As a former academic, Ghani should not attempt to re-invent history without doing his homework better. The concept of ‘negara’ or nation state is very different from ‘kerajaan’ or one based on kingship. It is quite amazing that Ghani has used Onn’s good name in total disregard for what Onn stood for.
He only has to read the biography of Onn written by his ex-UM colleague Dr Ramlah Adam for she clarifies that Onn was certainly promoting the idea that Malaya can only be a viable nation if ethnicity was played down and the concept of the nation elevated. Here ‘kenegaraan’ does not refer to the narrow needs of ethnicity but to the nation-state.
I think that Ghani is grasping at straws here. Playing to an imagined gallery, he needs to shore up all ‘nationalistic’ feelings in the Malay community. By nationalistic, he means Malay nationalism. This is fine but he should not smear the good name of Dato’ Onn for his own political aims. I am quite amazed that Hishamumddin Hussein, the grandson of Onn, is not feeling hot under the collar over this re-invention of history.
To clarify, Onn founded a political party to galvanise the Malays in order that they may have a say in how the various Malay states were being unionised. He was also concerned about the economic disparity among the various ethnic groups, hence the setting up of Risda, of which he was also its architect. Onn realised that some form of special rights for the Malays will help preserve their place in the country of their birth – hence the term bumiputera.
In this Onn was a visionary for he knew that the people had to be heard. As Malayan Union was replaced by the Federation of Malaya, Onn quickly switched to the business of building a viable nation-state no longer predicated on the person of the sultan but with the ideological concept of a Malayan nation.
This is ‘kenegaraan’, which included all other ethnic groups. The special rights of the Malays would later be reflected in Malay becoming the national language, the maintenance of the Malay royal houses and some economic privileges that would end once ethnic-parity was achieved.
All this does not mean that non-Malays were beggared. Some like the Straits Chinese, were accorded citizenship by operation of law when they gave up their British subjecthood. It must be remembered that the British would only allow for independence if all the ethnic groups could work together. This was what happened but the route taken by Onn soon diverged with the one taken by Umno.

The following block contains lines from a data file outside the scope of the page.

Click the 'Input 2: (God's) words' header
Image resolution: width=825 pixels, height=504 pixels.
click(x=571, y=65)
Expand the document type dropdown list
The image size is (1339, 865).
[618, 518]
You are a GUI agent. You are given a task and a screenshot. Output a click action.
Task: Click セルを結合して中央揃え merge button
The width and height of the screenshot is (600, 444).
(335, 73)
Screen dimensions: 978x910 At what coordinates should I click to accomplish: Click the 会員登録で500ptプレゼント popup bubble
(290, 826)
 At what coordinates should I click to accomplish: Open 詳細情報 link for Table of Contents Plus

Onn left Umno after the party rejected his aim to open the party’s membership to non-Malays. He had wanted to change Umno from being the United Malays National Organisation to the United Malayans National Organisation. He later founded the Independence of Malaya Party (IMP) but Malayans, preferring the safe option of voting according to ethnic lines but under the larger umbrella of the Alliance, which represented multi-ethnic cooperation, meant that the IMP did not make an impact.
But on the whole, the people then voted for Malayan independence disregarding ethnicity and religion. That was why Umno, the MCA and the MIC could win in areas where ethnically, they were in the minority.
Hence Ghani’s misreading of history, particularly his attempt to re-kindle the anti-Malayan Union affair and by association, tar both the Rakyat Malaysia and Bangsa Malaysia concepts, is particularly sad. Ghani is correct in one thing though – we need another visionary like Onn Jaafar, a man much ahead of his time who would support a national ideology where Malaysia, not narrow self-interest, came first.